I was grabbed immediately, as any Bostonian would be, by the first page of the first story, “The Faery Handbag,” mostly because it begins with a description of The Garment District, a misnamed “thrift” store in Kendall Square. But I didn’t keep reading because of the familiarity, I kept reading because Kelly Link has the ability to make everything twist into something unexpected and brilliant. She has that rare gift of explaining things precisely the way you know they are but the way you never’d have thought to describe them on your own. And no story is like the next. I bought this book on Thursday. I have already read the entire thing, even though I have a lot of homework and an article to write, plus a social life that sometimes needs tending.
My favourite story in the bunch — although it is hard to choose, and it’s very dependent on mood — is the title story (which is really a novella). “Magic For Beginners” has this brilliant television show in it and I have never wanted anything to be more real. The characters are real. Her characters are always real. In short fiction, it’s hard to care much about a character, but every time she writes one, you cheer for them or empathize with them or despise them with every fiber of your being.

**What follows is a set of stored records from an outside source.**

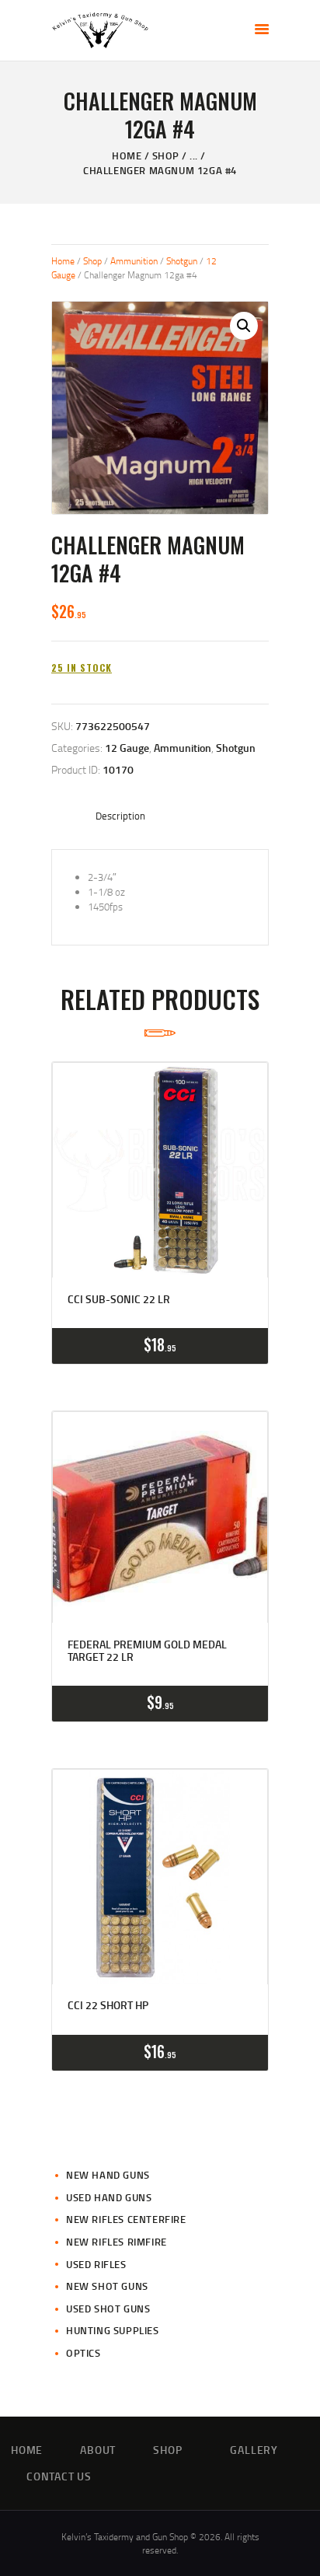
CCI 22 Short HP (108, 2005)
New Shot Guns (107, 2286)
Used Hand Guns (108, 2197)
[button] (244, 326)
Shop (165, 156)
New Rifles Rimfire (116, 2242)
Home (126, 156)
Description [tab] (120, 816)
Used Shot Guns (108, 2309)
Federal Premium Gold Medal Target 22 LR (147, 1650)
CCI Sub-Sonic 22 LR (119, 1299)
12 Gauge (127, 747)
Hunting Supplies (112, 2330)
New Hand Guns (108, 2175)
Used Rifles (96, 2264)
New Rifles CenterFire (126, 2219)
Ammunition (134, 260)
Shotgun (181, 260)
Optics (83, 2353)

She writes characters with quirks; in “Magic for Beginners,” Jeremy’s father is a recreational shoplifter and writes thrillers about (and only about) giant spiders. In “Stone Animals,” Catherine pretends she’s had an affair, and Henry’s boss has a problem with her tear ducts. These are things — tiny details — that real people do or don’t do, but you don’t question their validity; they work and they are brilliant.
And the fantasy — it’s got zombies, sometimes, but not the kind you’d usually see. Vampires are mentioned once and are not involved at all. Werewolves don’t even come close. Ghosts are important. There are aliens. And there are cats and many witches and magic handbags and for the most part, Link mixes magical realism and science fiction and urban fantasy and literary fiction into something wonderfully compelling.
There are many books you buy on a whim that sit on your shelf and after you’ve finished you regret ever buying it, and you think you should’ve stuck to the library version. But Magic for Beginners is that book where, even though Kelly Link’s got a free download of it on her site, I have never been happier to hold the physical collection in my hands.
*This review is a little convoluted. I apologize. I got very excited and I don’t much care if it’s a jumbled block of energetic ravings.